▶ Exercise instructions
Print the records below exactly as they appear. Omit all pictures.

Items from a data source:
┄┄┄┄┄┄┄┄┄┄

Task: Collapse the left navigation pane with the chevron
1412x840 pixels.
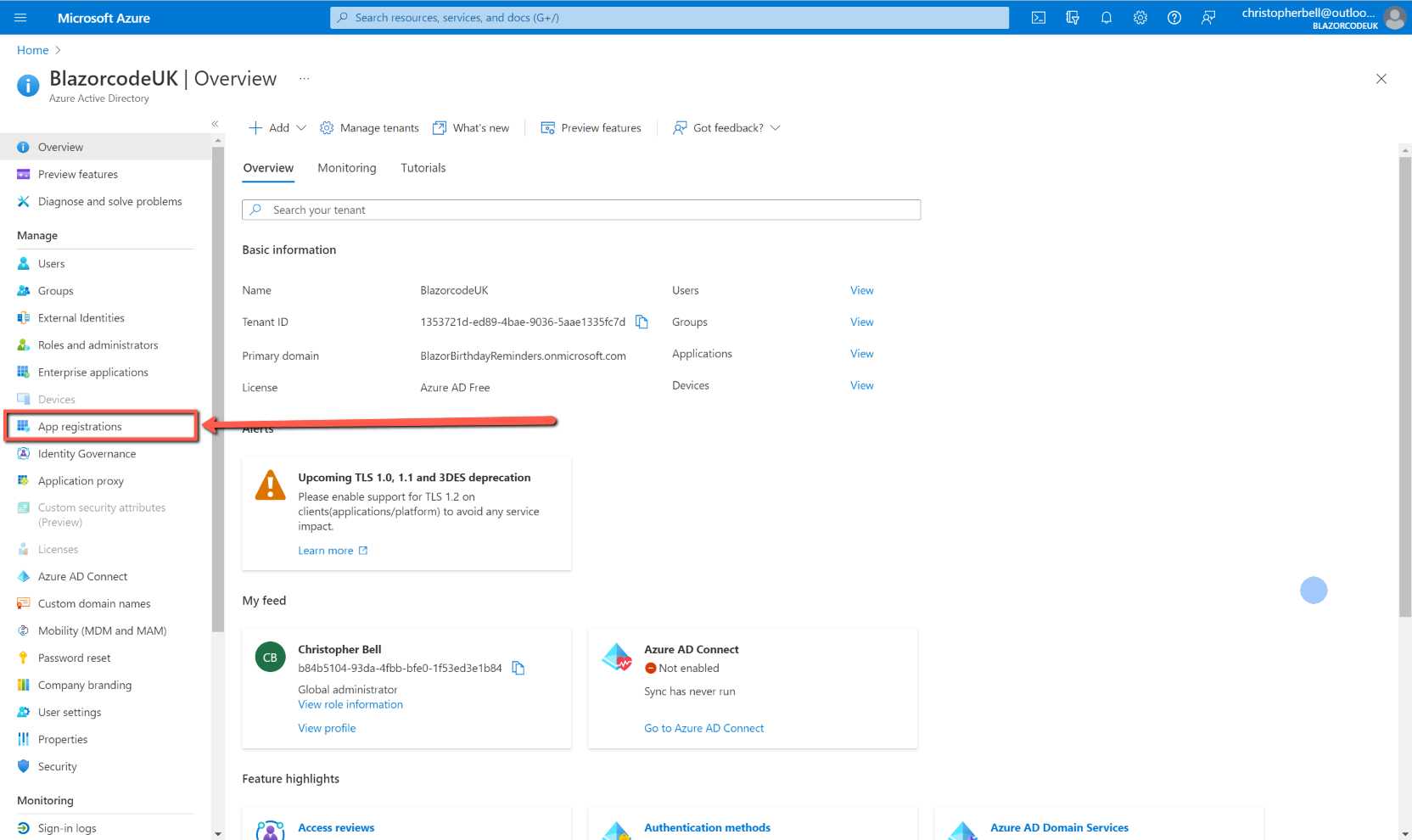Action: click(x=215, y=124)
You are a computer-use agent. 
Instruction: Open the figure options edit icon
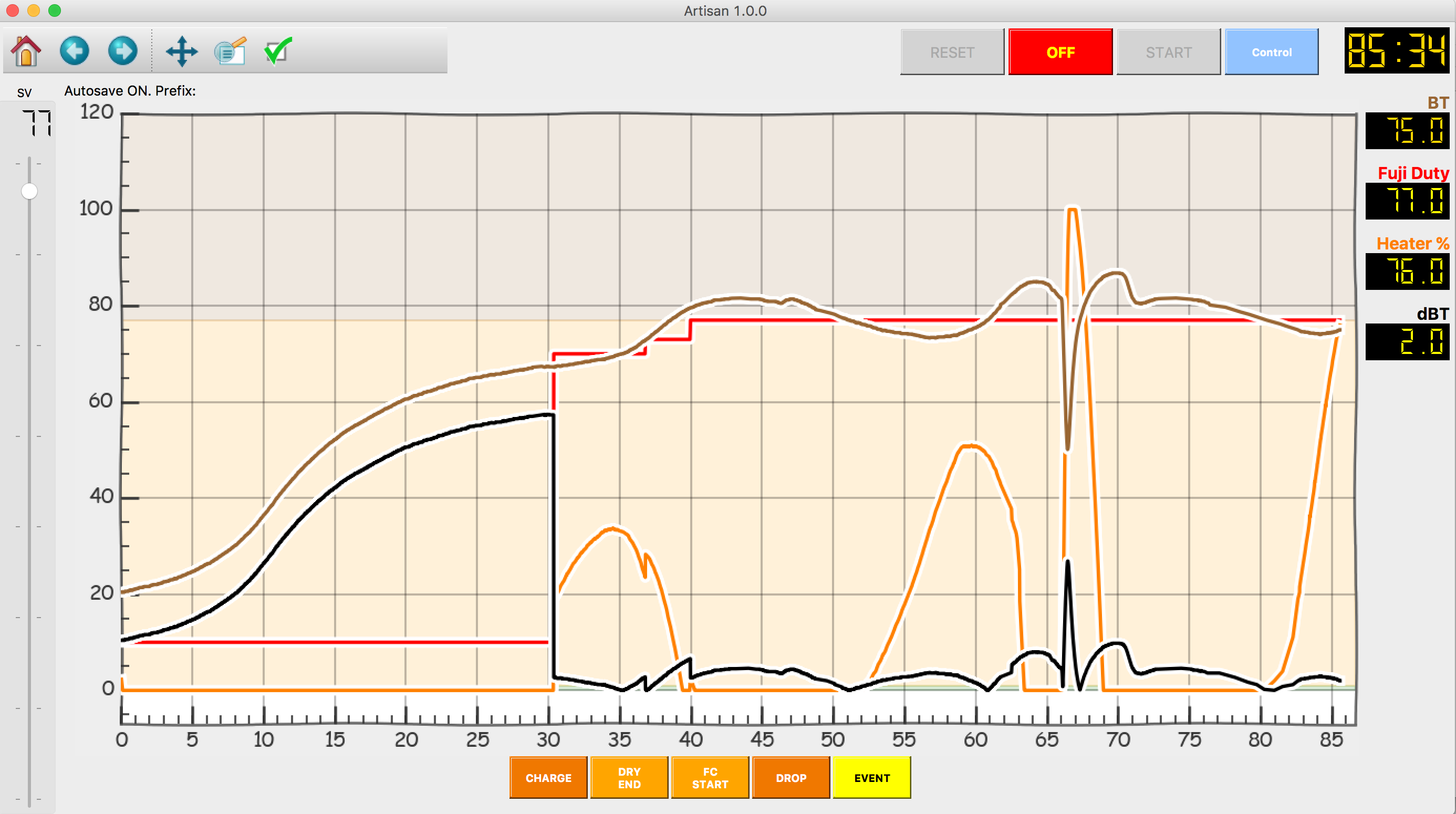pos(231,51)
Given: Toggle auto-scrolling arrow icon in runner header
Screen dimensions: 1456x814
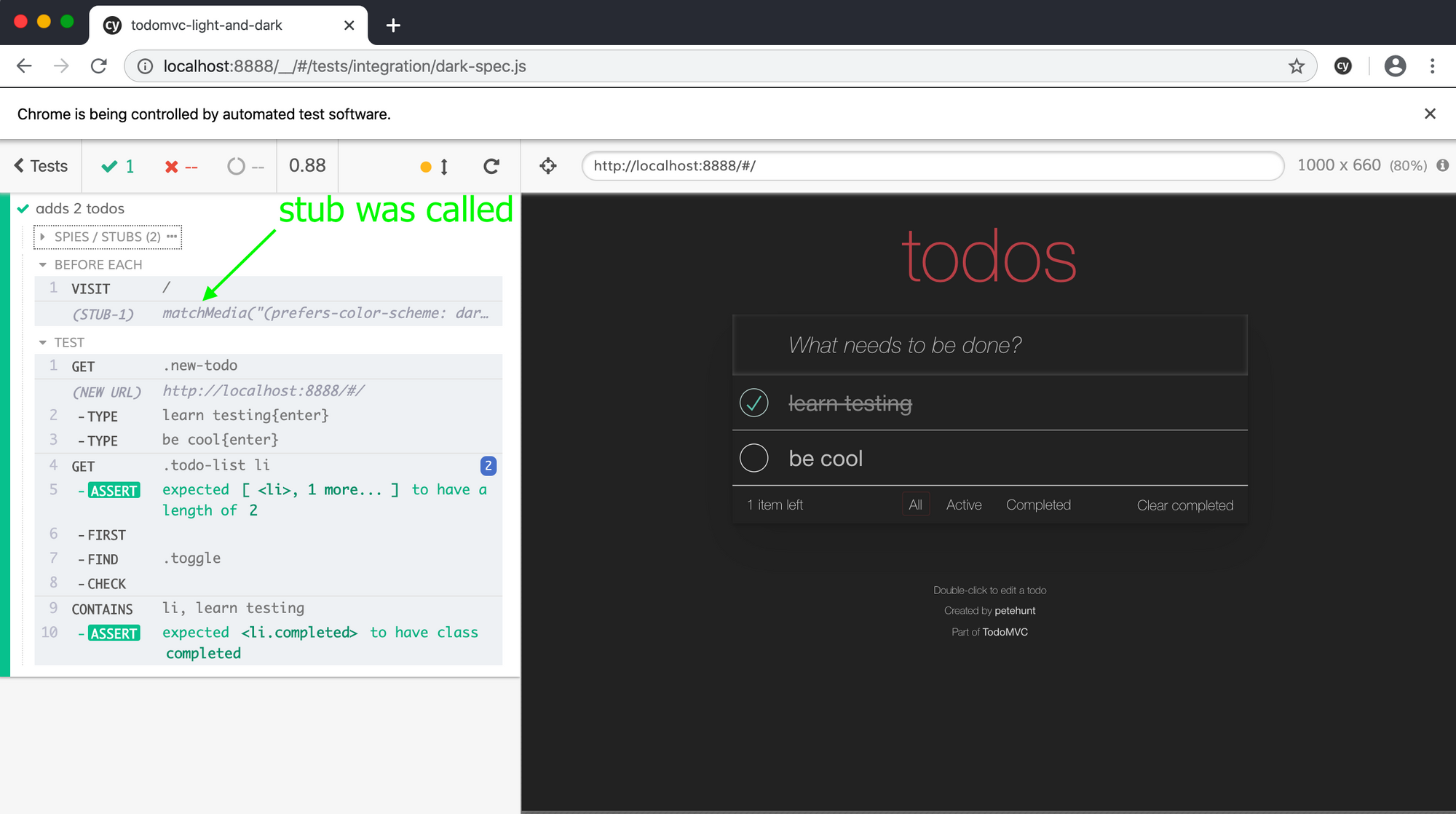Looking at the screenshot, I should [443, 167].
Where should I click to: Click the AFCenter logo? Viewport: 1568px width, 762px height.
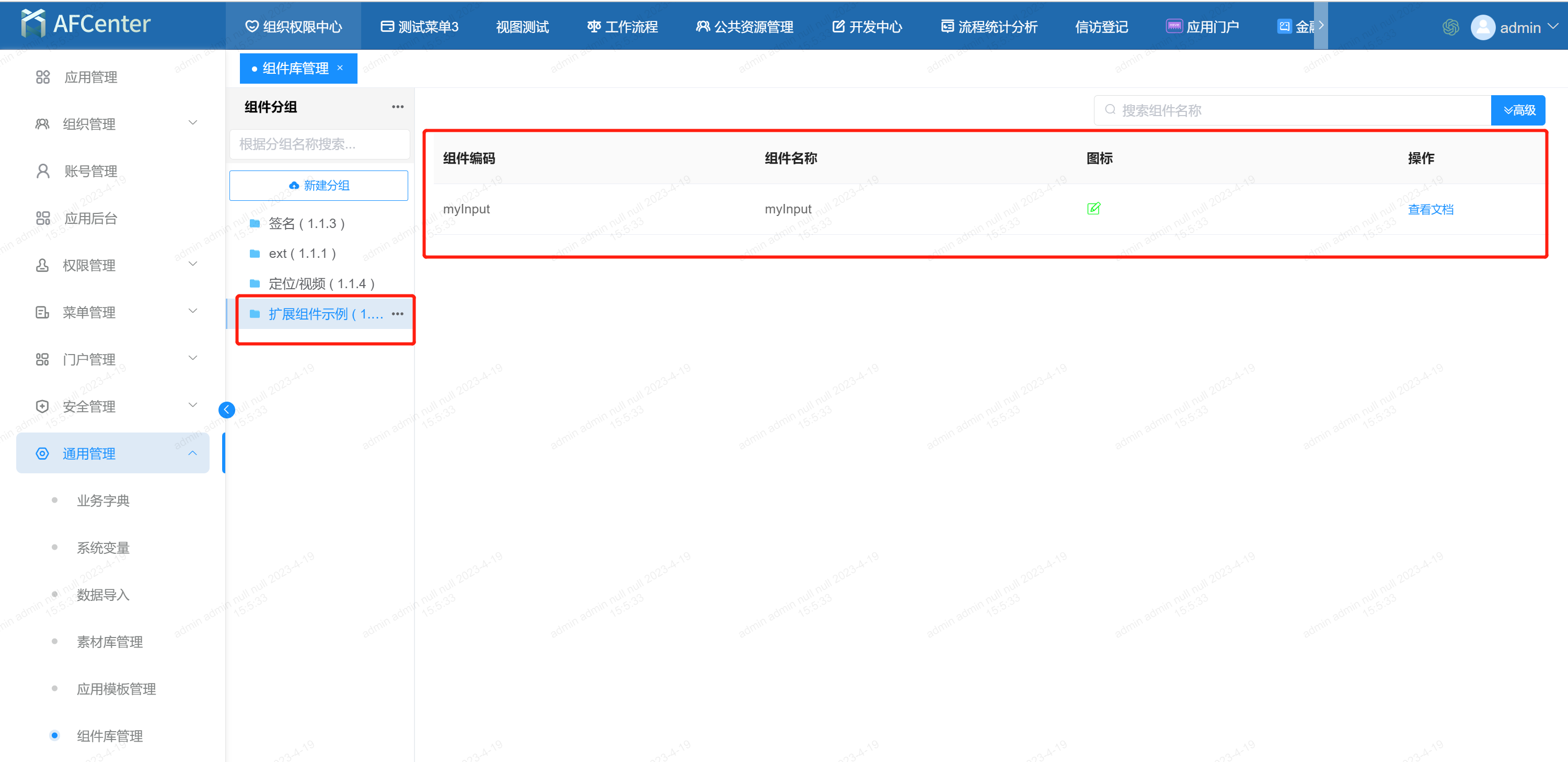coord(86,25)
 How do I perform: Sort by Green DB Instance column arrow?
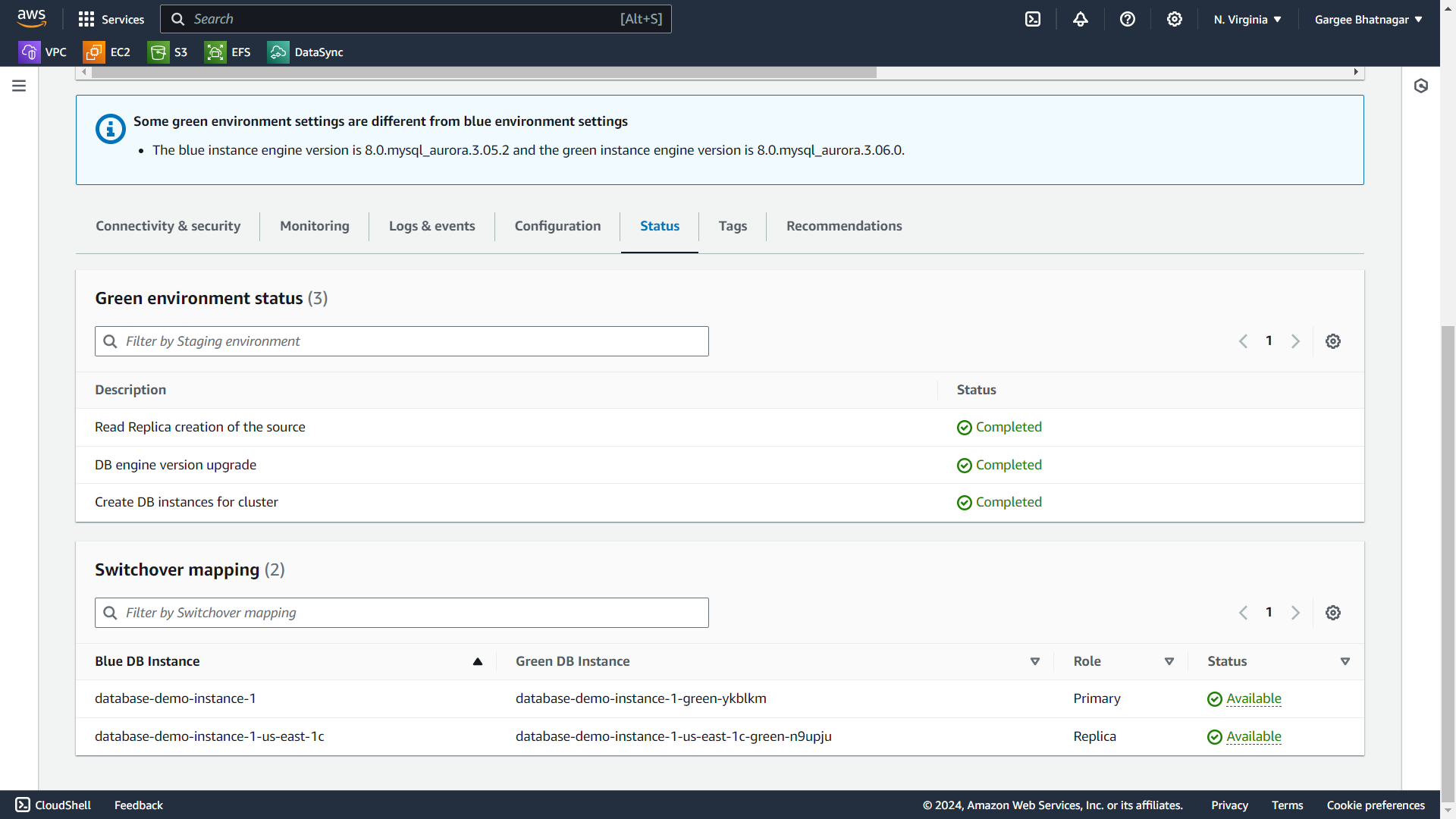[1034, 661]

┄┄┄┄┄┄┄┄┄┄

▶ Solution to the problem
Task: Collapse the left navigation pane with the chevron
1412x840 pixels.
Action: click(x=215, y=124)
You are a computer-use agent. 
Instruction: Open the figure options edit icon
pos(231,51)
Given: Toggle auto-scrolling arrow icon in runner header
Screen dimensions: 1456x814
Looking at the screenshot, I should [443, 167].
Where should I click to: Click the AFCenter logo? Viewport: 1568px width, 762px height.
coord(86,25)
 How do I perform: Sort by Green DB Instance column arrow?
[1034, 661]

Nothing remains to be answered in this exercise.